=== TASKS TO COMPLETE ===
(a) In the notes on choosing the best model, which R package supplies the lidar data?
(b) Pick up the notes on choosing the best model right after their last line and write the next part.

─── PASSAGE GIVEN ───

Agenda

Suppose we have several different models for a particular data set. How should we choose the best one? Naturally, we would want to select the best performing model in order to choose the best. What is performance? How to estimate performance? Thinking about these ideas, we'll consider the following:

  • Model assessment and selection
  • Prediction error
  • Cross-validation
  • Smoothing example

Example: Lidar data

  • Consider the lidar data from SemiPar package in R
library(SemiPar)
data(lidar)
  • Randomly split data into K subsets
  • Each observation gets a foldid between 1 and K
K <- 10
n <- nrow(lidar)
foldid <-sample(rep(1:K, length = n))
  • Split data into training and test data
lidar.train <- subset(lidar, foldid != 1)
lidar.test <-  subset(lidar, foldid == 1)
attach(lidar.train)

Example: Lidar data

plot(range,logratio, main="Lidar Data")

loess (locally weighted smoothing)

  • loess (locally weighted smoothing) is a popular tool that creates a smooth line through a timeplot or scatter plot to help you to see relationship between variables and foresee trends
  • loess is typically to
    • Fitting a line to a scatter plot or time plot where noisy data values, sparse data points or weak interrelationships interfere with your ability to see a line of best fit
    • Linear regression where least squares fitting doesn’t create a line of good fit or is too labor-intensive to use
    • Data exploration and analysis

Nonparametric smoothing

  • Benefits
    • Provides a flexible approach to representing data
    • Ease of use
    • Computations are relatively easy (sometimes)

─── RECORDED INFORMATION ───

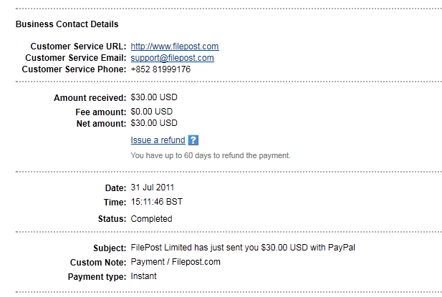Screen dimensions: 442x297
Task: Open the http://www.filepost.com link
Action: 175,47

───
─── RECORDED INFORMATION ───

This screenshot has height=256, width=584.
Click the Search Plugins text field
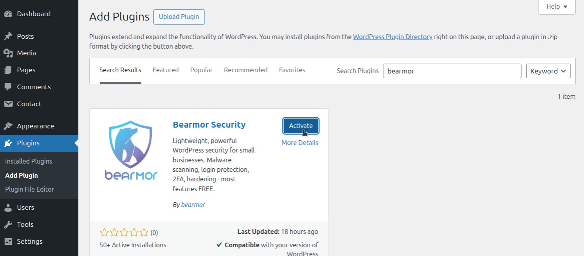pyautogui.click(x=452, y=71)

───

=== RESULTS FOR THE EXERCISE ===
(a) SemiPar

(b)
  • Disadvantages
    • No simple equation for a set of data
    • Less understood than parametric smoothers
    • Depends on a span parameter controlling the smoothness

Example: Lidar data

  • Can consider fitting a loess smooth to the data
obj0 <- loess(logratio ~ range, data = lidar.train, 
              control = loess.control(surface = 'direct'))

Example: Lidar data

plot(obj0, xlab="range", ylab="logratio", main="Lidar Data with Loess Smooth")
points(obj0$x , obj0$fitted, type="l", col="red", lwd=2)

Example: Lidar data

  • How to choose the span parameter?
  • Which model is the best? Why?
obj3 <- loess(logratio ~ range, data = lidar.train, span = 1, 
              control = loess.control(surface = 'direct'))
obj2 <- loess(logratio ~ range, data = lidar.train, span = .3, 
              control = loess.control(surface = 'direct'))
obj1 <- loess(logratio ~ range, data = lidar.train, span = .02, 
              control = loess.control(surface = 'direct'))
## Warning in simpleLoess(y, x, w, span, degree = degree, parametric =
## parametric, : span too small. fewer data values than degrees of freedom.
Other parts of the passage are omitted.